一個小講師的家里,要迎來一位頂級權威,這已經(jīng)不是“蓬蓽生輝”這個詞所能涵蓋的了。當時齊先生非常清楚,我住的地方,是“筒子樓”。它位于華東師范大學一村的東樓,原為單身青年教工的臨時住所,每個房間大約十五平米,沒有廚房和衛(wèi)生間,在走廊里燒飯,在公共洗漱室里“衛(wèi)生”。隨著學校的住房越來越緊張,單身青年教師早已沒有資格住這種樓房,普遍讓給了一家三口、甚至四口五口的青年教師家庭。當時,我們的小孩已經(jīng)上小學,每天晚上睡地鋪。幸好房間里有兩個沙發(fā),才讓齊先生有了“安坐”之處。
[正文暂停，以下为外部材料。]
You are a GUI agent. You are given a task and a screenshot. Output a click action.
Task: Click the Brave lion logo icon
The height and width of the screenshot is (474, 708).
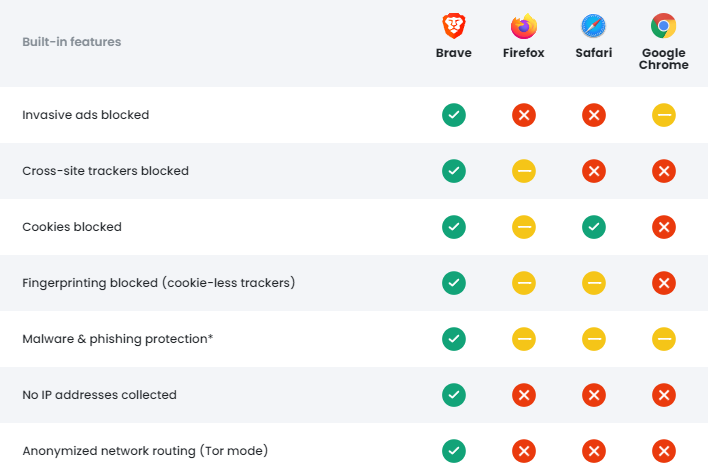[453, 26]
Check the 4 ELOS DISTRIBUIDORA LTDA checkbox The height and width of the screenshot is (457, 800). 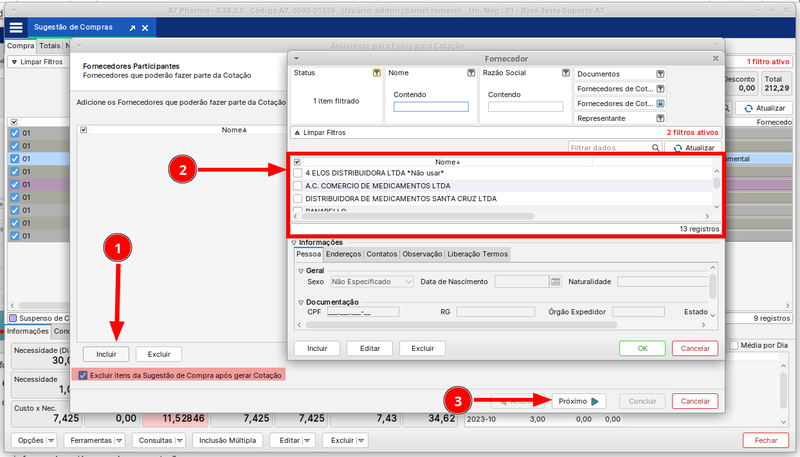[297, 173]
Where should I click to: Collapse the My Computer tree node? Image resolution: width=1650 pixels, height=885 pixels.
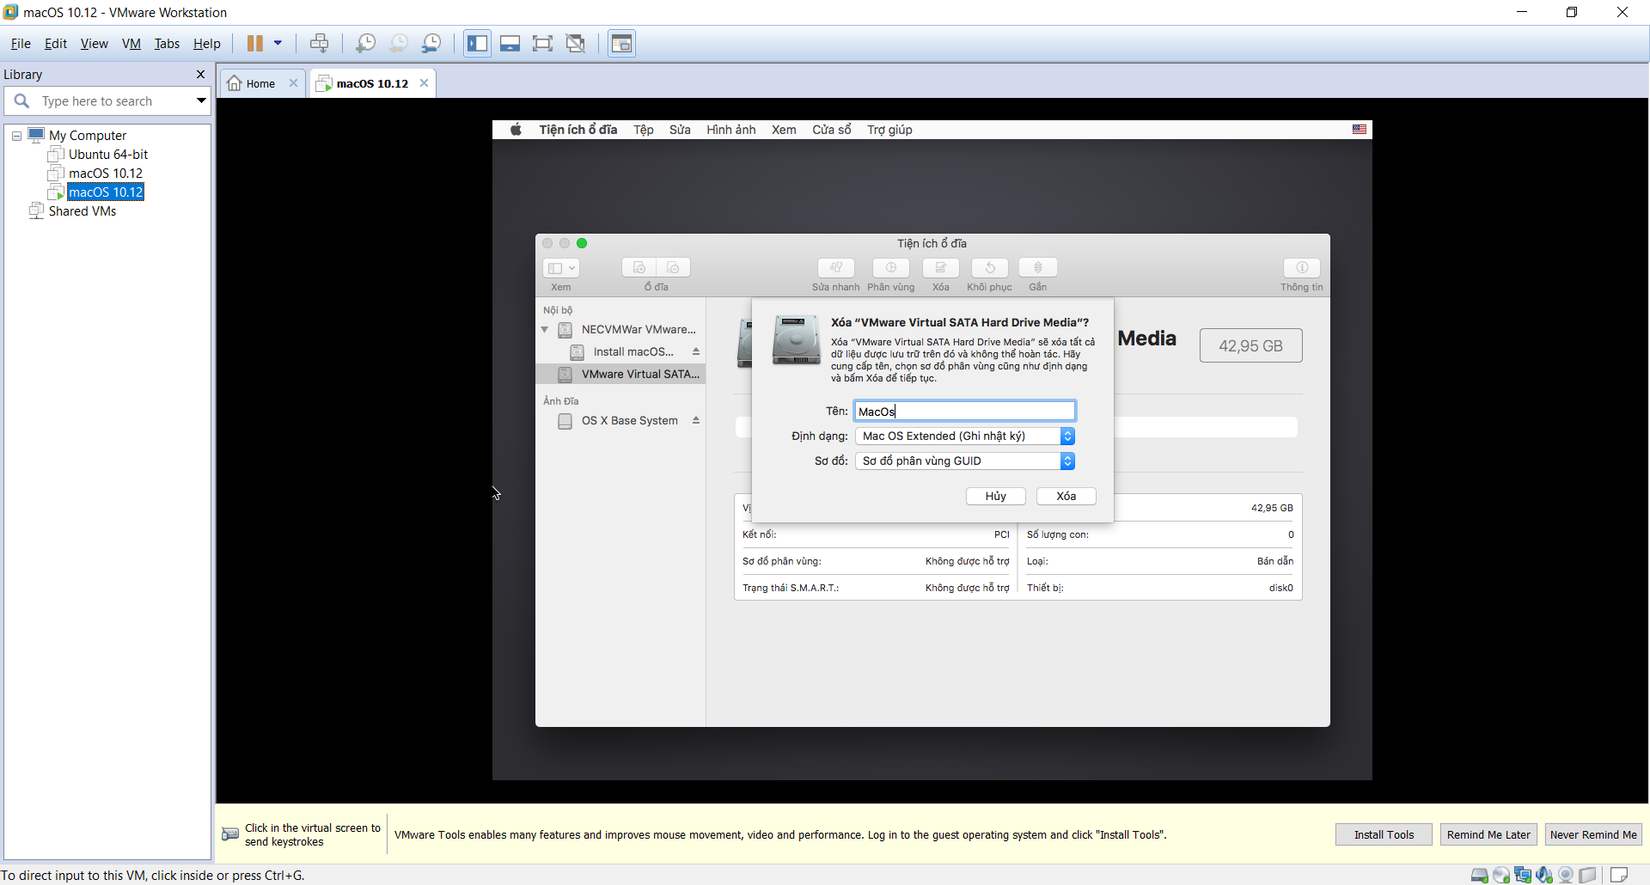pyautogui.click(x=17, y=135)
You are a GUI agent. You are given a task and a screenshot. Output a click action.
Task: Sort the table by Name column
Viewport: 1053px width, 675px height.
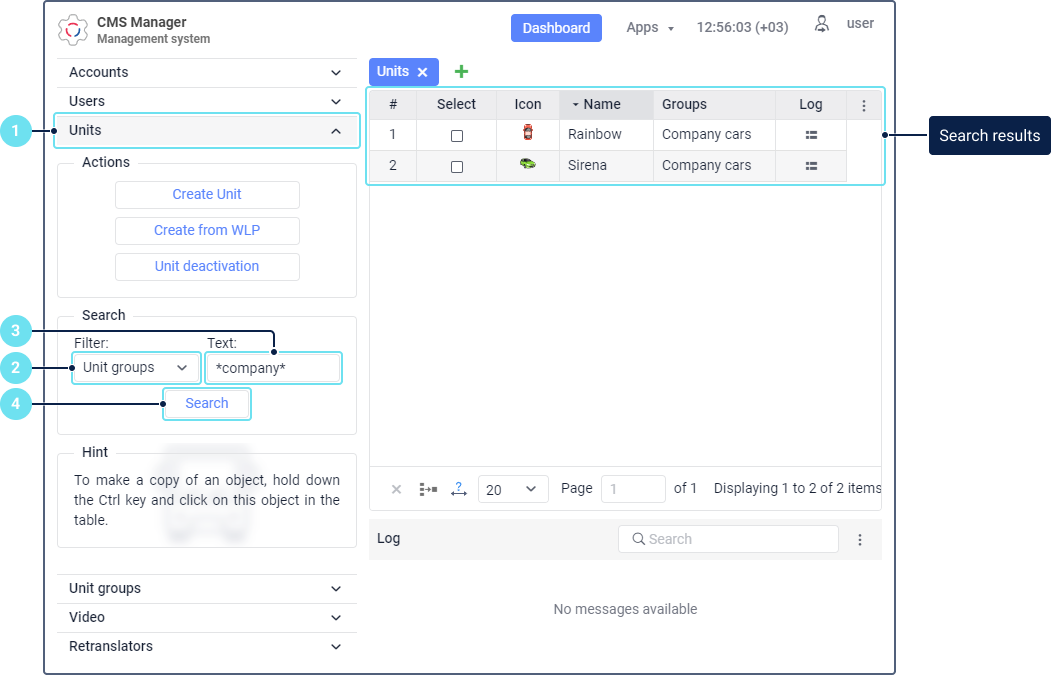click(x=602, y=104)
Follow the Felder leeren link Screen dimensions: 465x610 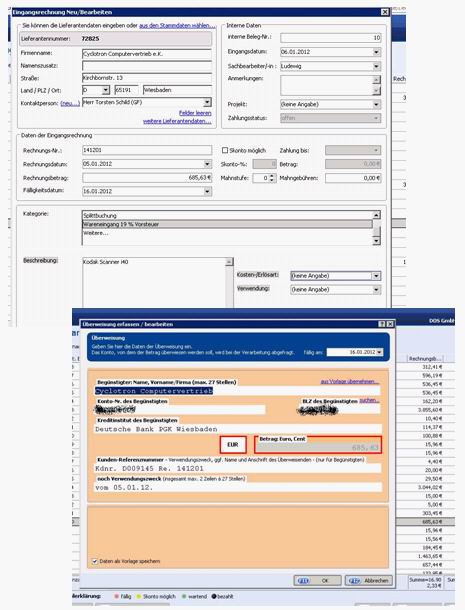(195, 113)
第二天早飯后不久,齊先生和徐藍學姐如約而至。從我內(nèi)心來說,是希望齊先生能多坐一會,但心里又很清楚:這怎么可能?然而出乎意料的是,齊先生在我的陋室里竟停留了半天,直到午飯前才離開。我的妻子是我的大學同學,后在同系的資料室工作,在業(yè)務上有共同語言。犬子比較安靜。因此一室五人竟交談了整整幾個小時。期間,齊先生向犬子介紹了北京老特產(chǎn)之一的“桂花酸梅糕”,引得他口水直流。一段時間里,犬子的興奮點都在那個特產(chǎn)上,直至我下一次借赴京與會之機,特意到商店買回它,才算解了他的饞。
爭鳴:法西斯的階級屬性
此后不久的桂林會議,是我同齊先生的第二次近距離接觸。那次會議是為完成朱庭光老師領銜的“七五”國家社科重點項目“關于法西斯起源、思潮和運動研究”而召開的一次關鍵性會議。當時,國外學術界對法西斯問題的研究有了很大的拓展,出現(xiàn)了各種不同的看法。其中對我們沖擊比較大的,是關于法西斯組織的階級屬性問題。微觀數(shù)據(jù)考察的結果表明,法西斯組織的成員以中下層民眾為多。但是我國的大部分相關學者,其中包括具有一定知名度的資深學者,還是堅持原來的主流觀點,即1935年共產(chǎn)國際第七次代表大會對法西斯的定性:“法西斯是金融資本最反動的、最沙文主義的、最帝國主義的分子的公開的恐怖的專政”,“法西斯主義之上臺執(zhí)政,并不是表示普通由一個資產(chǎn)階級政府替代另一個資產(chǎn)階級政府,而是表示由資產(chǎn)階級統(tǒng)治的某一種國家形式替換另一種國家形式,就是說,由資產(chǎn)階級的公開的恐怖專政替換了資產(chǎn)階級的民主制度”。平心而論,當時中國學術界接受這一觀點,并不僅僅因為它是共產(chǎn)國際的觀點。日本和德國法西斯上臺以后,基本上沒有改變國內(nèi)的所有制關系,這是第二個原因。而最主要的,則是它們的所作所為。它們所推行的專制獨裁、對外擴張和反人性的暴行,只能反映所處時代中最反動階級的要求。而在現(xiàn)代世界,最反動的階級無疑是壟斷資產(chǎn)階級,因此法西斯只能是它們的代表。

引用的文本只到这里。